The Orphan Drug Act of 1983 was a game-changer for rare diseases.  A result of lobbying by patient-led groups such as NORD with bipartisan political support, its principal author was the liberal Democratic Congressman Henry Waxman and its signer was President Reagan.  The rate of FDA approval of drugs for orphan diseases increased from fewer than one per year before 1983 to an average of 13 per year over the ensuing decades.  The ODA provided drug companies 7 years of new patent protection, financial subsidies in the form of grants, a fast-track approval process and last but not least, a tax credit for 50% of the development costs.

A disorder qualifies for “orphan” designation under the ODA if its point prevalence in the US is fewer than 200,000.  PSP easily meets that criterion, with about 5,000 diagnosed cases or 20,000 if you count those who undiagnosed but potentially diagnosable.

PSP’s transition from an orphan to an object of loving care has been remarkable.  There are several reasons:

First, a drug that works for PSP may also work for other tauopathies, including Alzheimer’s disease.  Of course, a huge potential market exists in the ascendancy of AD as a major epidemiologic challenge for the Boomer Generation and beyond.

Second, the disappointing results of clinical trials of drugs addressing the beta-amyloid aggregation of AD turned the research world’s attention to tau aggregation as the key to AD prevention.

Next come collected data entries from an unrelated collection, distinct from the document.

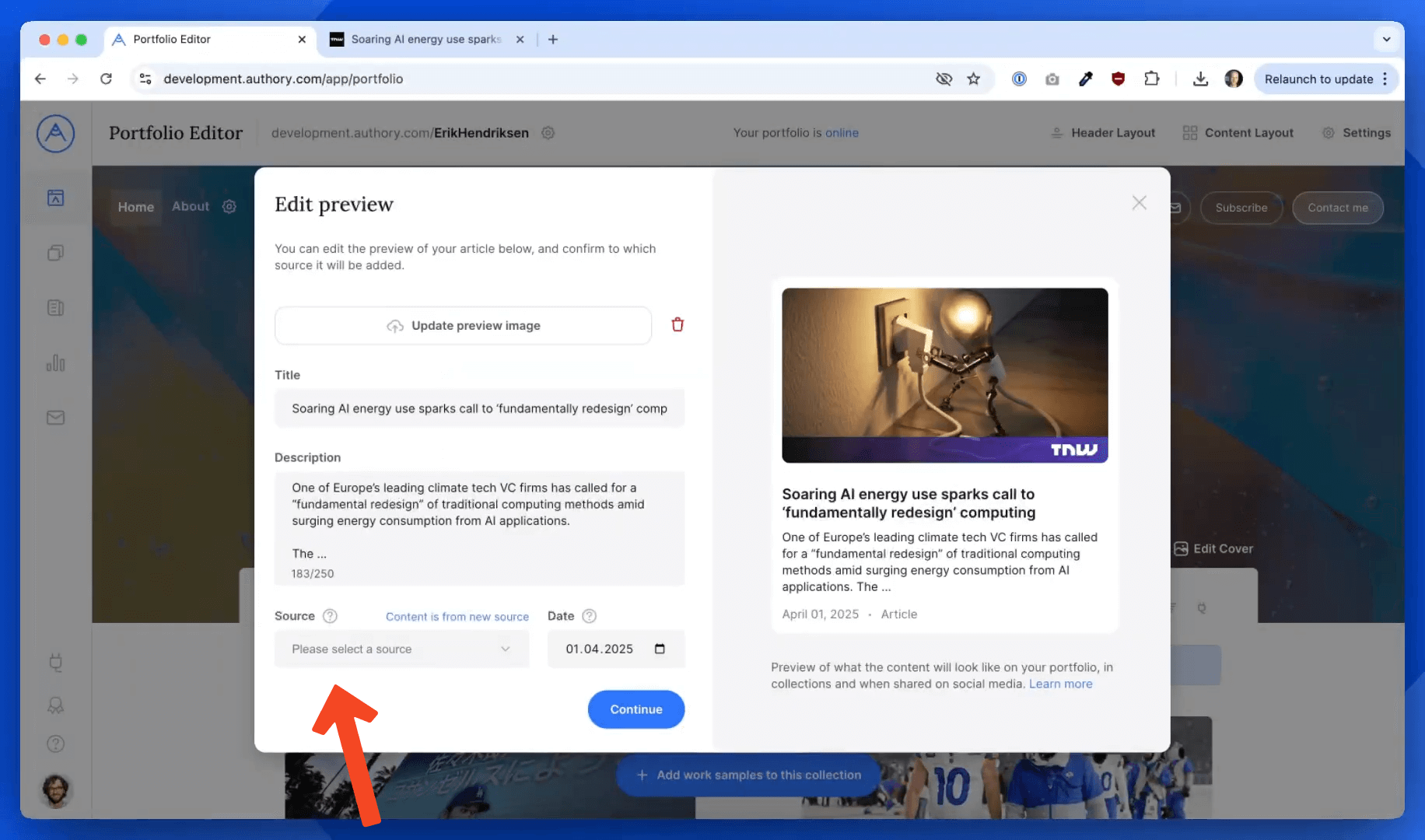Expand the 'Please select a source' dropdown

point(401,649)
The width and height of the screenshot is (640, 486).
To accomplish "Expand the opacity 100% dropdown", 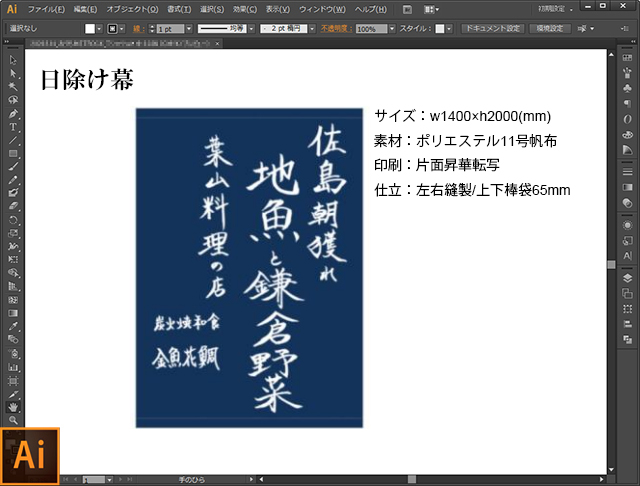I will click(x=393, y=29).
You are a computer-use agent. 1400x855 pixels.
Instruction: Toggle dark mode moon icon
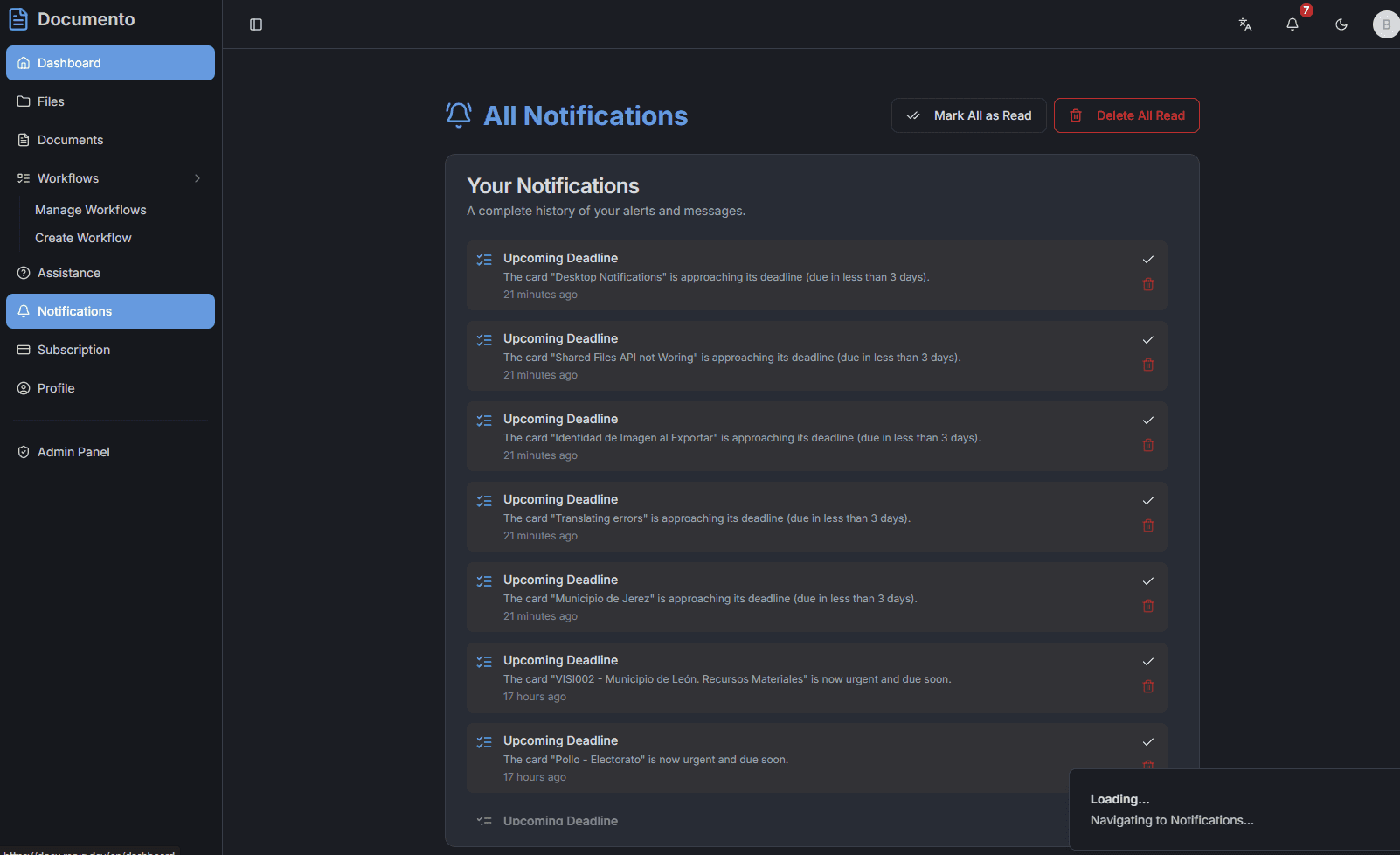pyautogui.click(x=1341, y=24)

Third, PSP, as a “pure tauopathy” offers a good, clean “test bed” for anti-tau agents.  (We now know it’s not so pure, but close enough for present purposes.)

Fourth, neuroprotective trials are easier in PSP than in AD despite the recruitment difficulty arising from the disease’s rarity.  One reason is that PSP, unfortunately, progresses more quickly than AD.  (Aside: A “neuroprotective” trial attempts to reduce the rate of worsening of the disease, usually without improving the existing symptoms.  A “symptomatic” trial attempts to improve existing symptoms without regard to the long-term progression or outcome.)  Demonstrating that a drug slows a disease’s progression requires fewer patients and a shorter treatment period when the untreated disease progresses more rapidly.  This translates into cheaper development costs and less development time.

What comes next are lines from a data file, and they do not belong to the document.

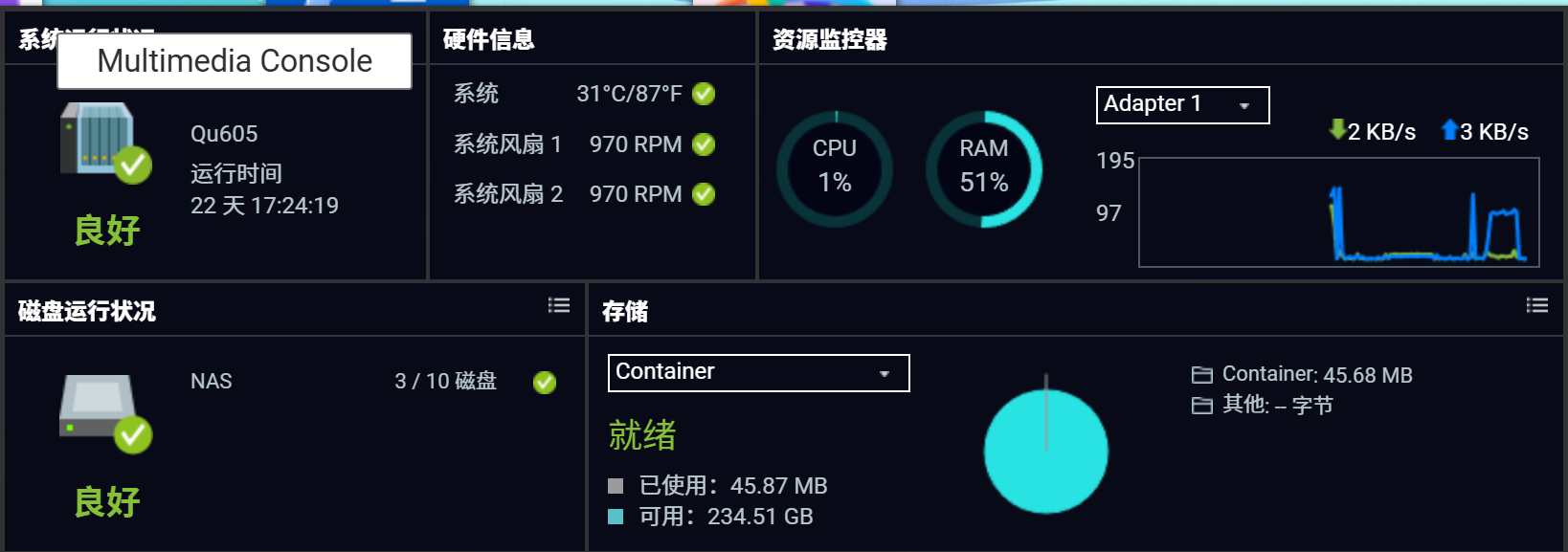Screen dimensions: 1568x552
Task: Click the upload arrow icon showing 3 KB/s
Action: (1450, 130)
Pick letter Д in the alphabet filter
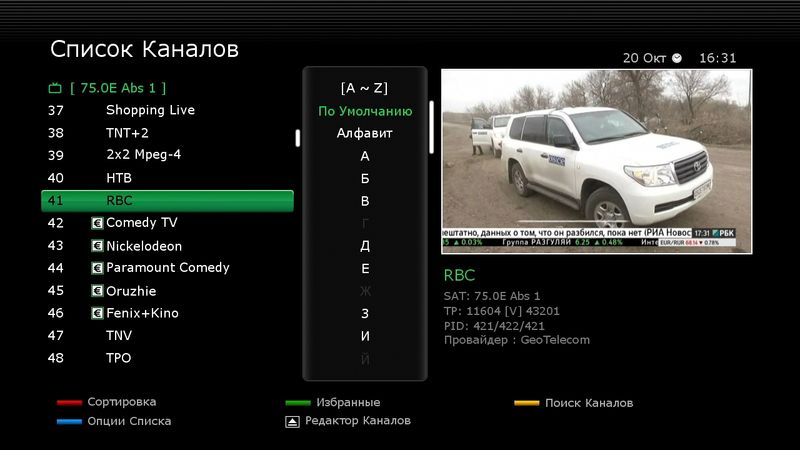The width and height of the screenshot is (800, 450). coord(365,246)
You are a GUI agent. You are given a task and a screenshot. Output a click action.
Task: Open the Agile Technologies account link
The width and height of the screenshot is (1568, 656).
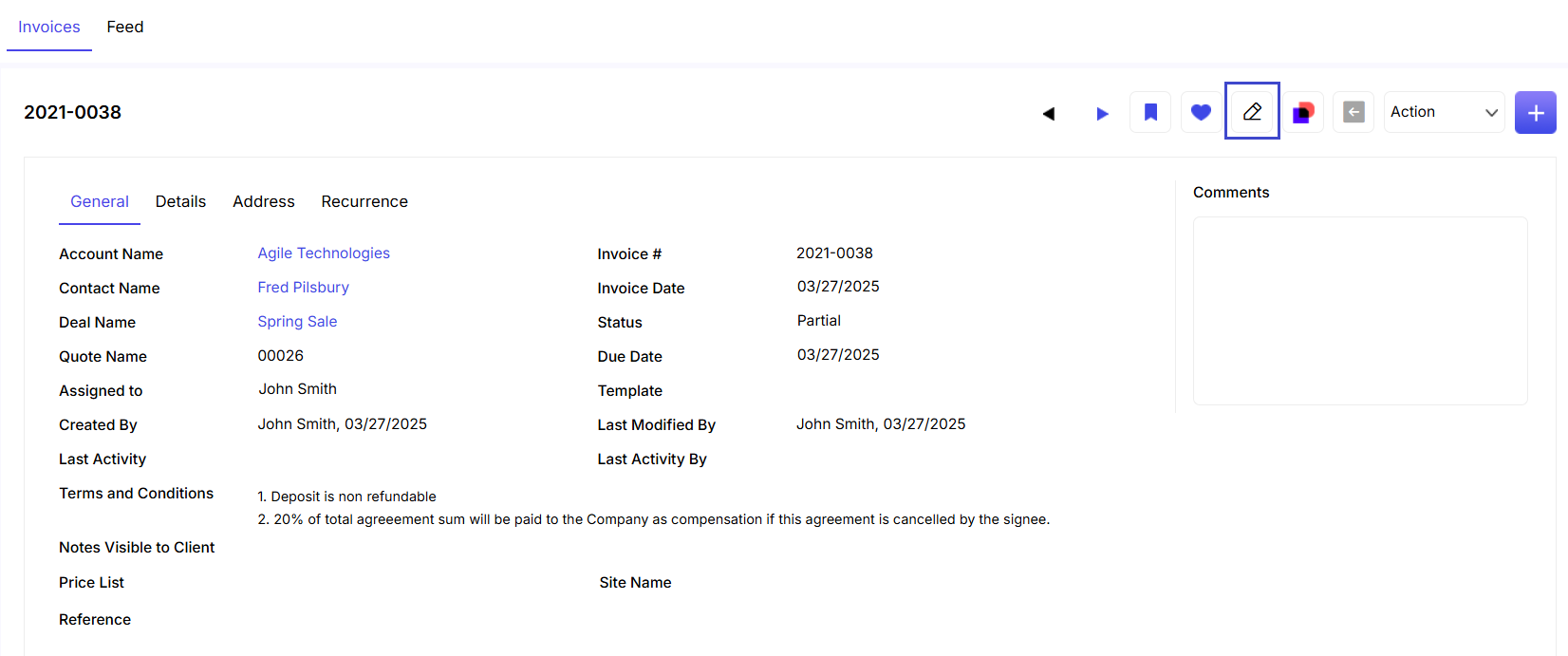click(324, 253)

Fifth, in the absence of a proven biomarker for AD, clinical trials must rely on neurological exams and reports of daily activities by patients and caregivers.  No such clinical scale accomplishes this adequately for AD, but the PSP Rating Scale does so for PSP.  (Bragging point disguised as a disclaimer: I developed the PSPRS.)

But the House of Representatives’ version of the new tax reform bill eliminated the tax credit in the Orphan Drug Act.  The thinking was that drug companies often charge prices for those drugs far in excess of their development costs, thereby defeating the original intent of the ODA to support development of drugs without a reasonable expectation of profitability.  The drug companies can usually get away with those prices because the patients are desperate and because the insurance companies providing prescription coverage want to avoid lawsuits and public-relations disasters.  Besides, the insurors can just raise their premiums to spread the cost over their other subscribers.

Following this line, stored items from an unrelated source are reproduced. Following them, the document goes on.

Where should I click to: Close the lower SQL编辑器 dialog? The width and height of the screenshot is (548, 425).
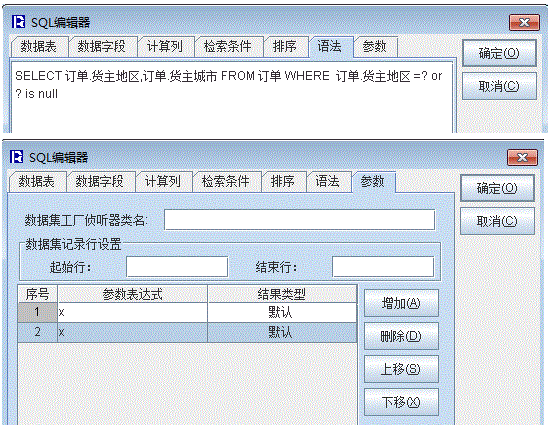click(522, 158)
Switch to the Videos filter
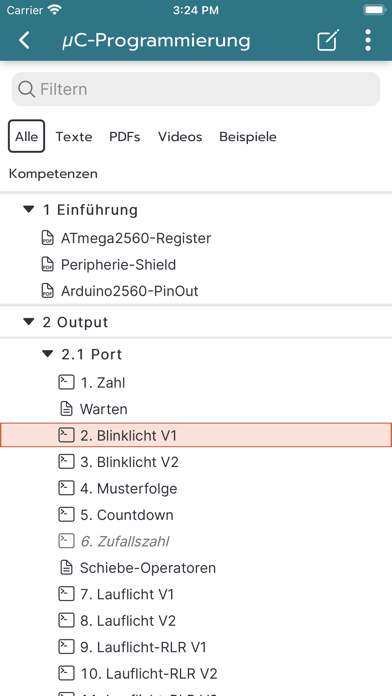392x696 pixels. [180, 137]
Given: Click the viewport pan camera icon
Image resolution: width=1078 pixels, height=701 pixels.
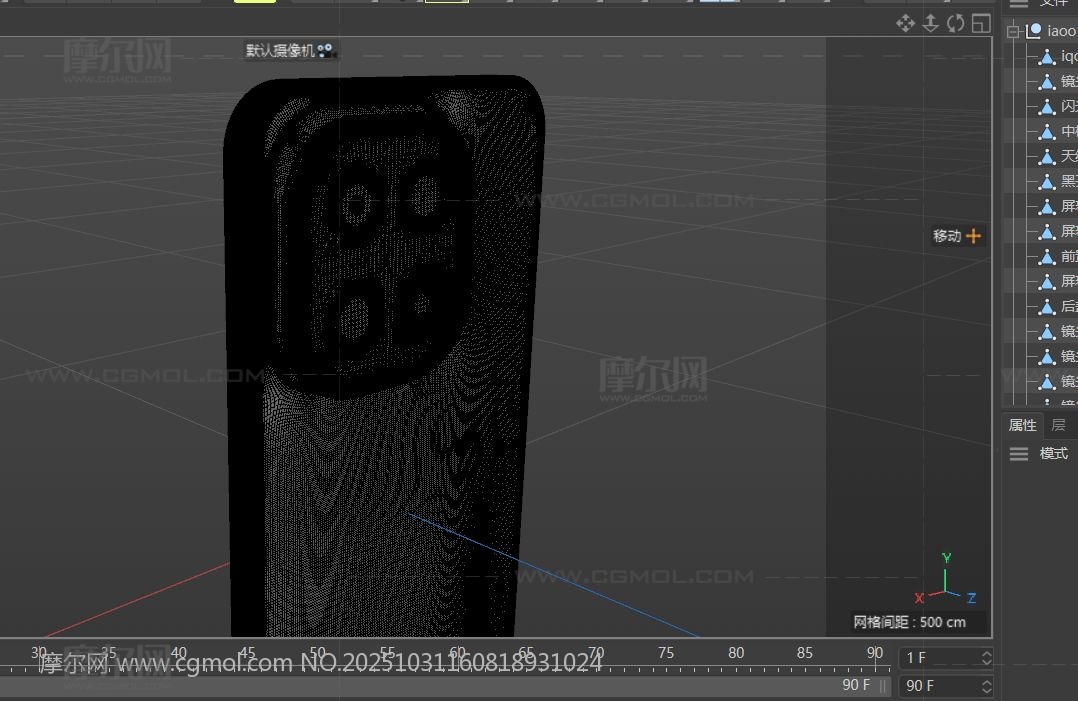Looking at the screenshot, I should coord(905,23).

The other concern in the House was that drugs developed under ODA protection may then find use against more common conditions with highly profitable results.  Some examples are Cialis (developed for pulmonary hypertension, then for erectile dysfunction), Botox (dystonia, then wrinkles) and Provigil (narcolepsy, then off-label as a cognitive enhancer) .  A PSP drug subsequently used for AD could become another example, as pointed out above.

The final tax reform law is a compromise.  It reduces the fraction of the development costs that can be taken as a tax credit from 50% to 25%, not to zero.  How will this affect the drug companies’ calculations regarding future orphan drug development?  I haven’t a clue.  But my attitude toward this complicated situation is that patients with PSP should be glad that their disease is of interest to drug companies, even if that’s only a by-product of their interest in AD or some other way to game the ODA.

Some think tank now needs to figure out just how much credit the ODA deserves for recent decades’ abundance of new drugs for orphan diseases.  Maybe it’s not an economic issue at all.  Maybe it’s just that recent basic scientific breakthroughs have created more drug targets.  Or maybe the drug companies have figured out that they can charge tens or hundreds of thousands of dollars per year for a drug and get away with it.  Either way, maybe the ODA is unnecessary or needs to be radically revised.  One can hope that if the current work on PSP results in a mega-expensive AD drug that strains our present health care model, maybe the result will be a truly universal health care system in the US.